Thanks everyone for your time.

this is an age old discussion

cloud services don’t usually publish IPs as they can change

application aware firewalls and level 7 firewalls help with this

it’s also intersting that your firewall blocked letsencrypt

do you have an idea as to what behavior caused this?

Unfortunately I have little forensic evidence to work with. With rejection emails coming in thick and fast, and the FQDNs of lets encrypt not directly being the reason for the problem, it’s a bit a needle-in-the-haystack problem.

If the error I got back from Let’s Encrypt included an IP (or reverse PTR) that was useful, I could track causes at my end. All I could test was ‘acme-v01.api.letsencrypt.org’, & it wasn’t blocked.

Hi @cmroanirgo,

Not facilitating the whitelisting of validation addresses is intentional:

I'll make a note to mention this topic in our documentation.
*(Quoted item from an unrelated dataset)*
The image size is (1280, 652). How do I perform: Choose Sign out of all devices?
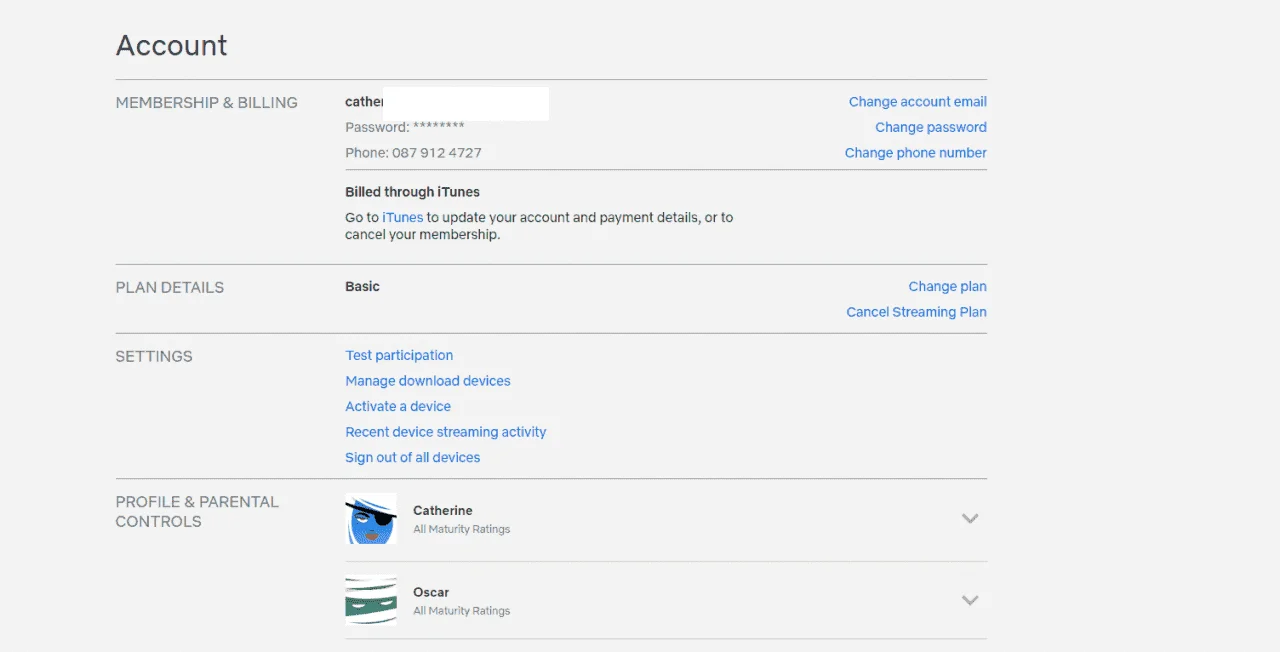413,457
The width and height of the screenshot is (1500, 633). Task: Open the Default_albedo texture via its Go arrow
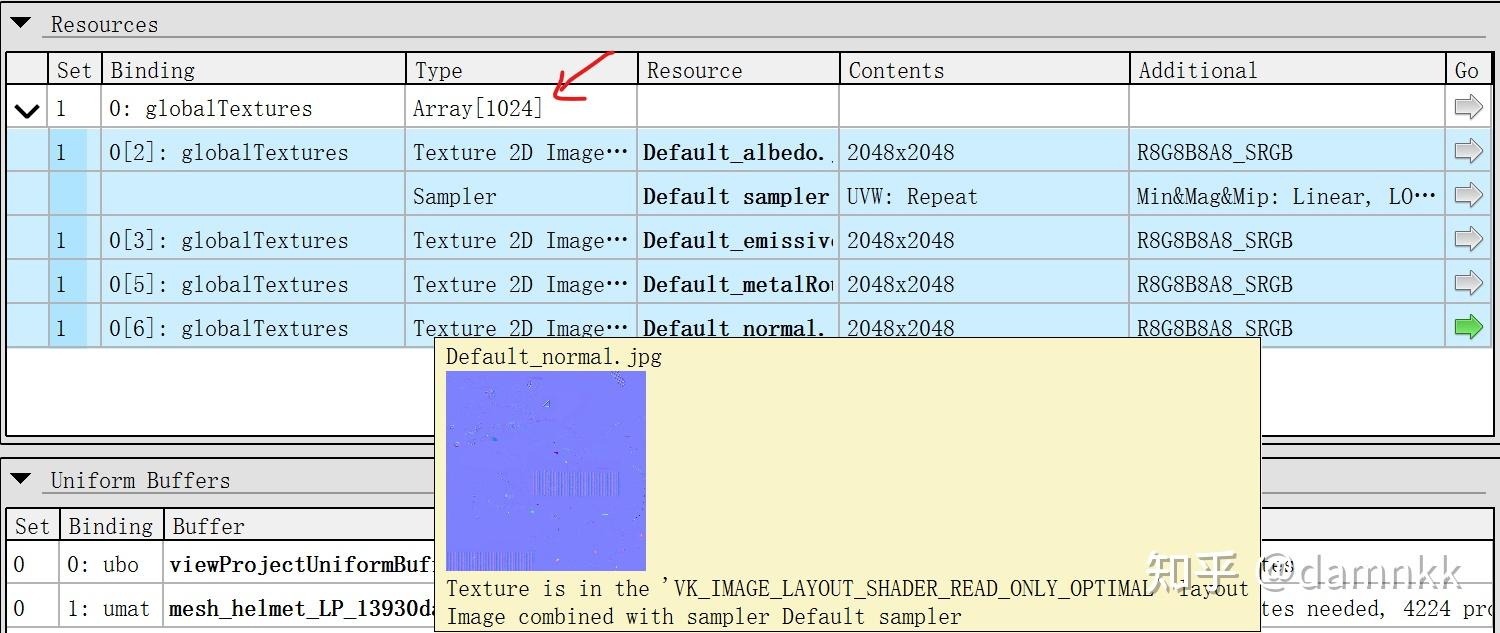point(1468,151)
depending on the firewall a pre-hook may be the best way of doing this

i.e. do a DNS lookup of the letsencrypt API and whitelist it in the firewall

@schoen @jsha - some of the customers we work with have web services but don’t allow it for the entire internet to reduce attack surfaces (i.e. only trusted parties) so i can see why some customers may want to know the IPs of the letsencrypt service

a lot of these customers do use smart firewalls from Palo Alto, CheckPoint and F5 which can see that traffic is coming from a particular host and is trusted type

I agree with the points made about frequently changing IPs. It’s a very common practice for Software as a service companies

Yep, I acknowledge that, but we will never commit to a set IP range for validation. Our intent is actually to change IPs frequently in order to make it more difficult to MITM the validation. Our main failure here is that we haven't actually followed through on changing them frequently enough to break sites that do try to firewall everything but our validation IP. The options are:

  • Use the DNS challenge, or
  • Use the TLS-SNI or HTTP challenge, with port 443 or port 80 open to the world.
1 Like

Although I do understand the need to have moving IPs, as you mention, to reduce MITM, I would be ‘wary’ of new IPs that you aquire: they might have been recently used for some webbot/ spam trickery and be blocked by various servers already. I presume you are careful with new IPs not existing on RBLs, but even then there could be issues. Damned if you do… :wink:

Nevertheless, it would be great if the IP was reported back in the error message (if appropriate to the error). It would have alleviated issues, at least in my case.

That’s a good point about knowing where our IPs have been. I’ll talk it over with the team!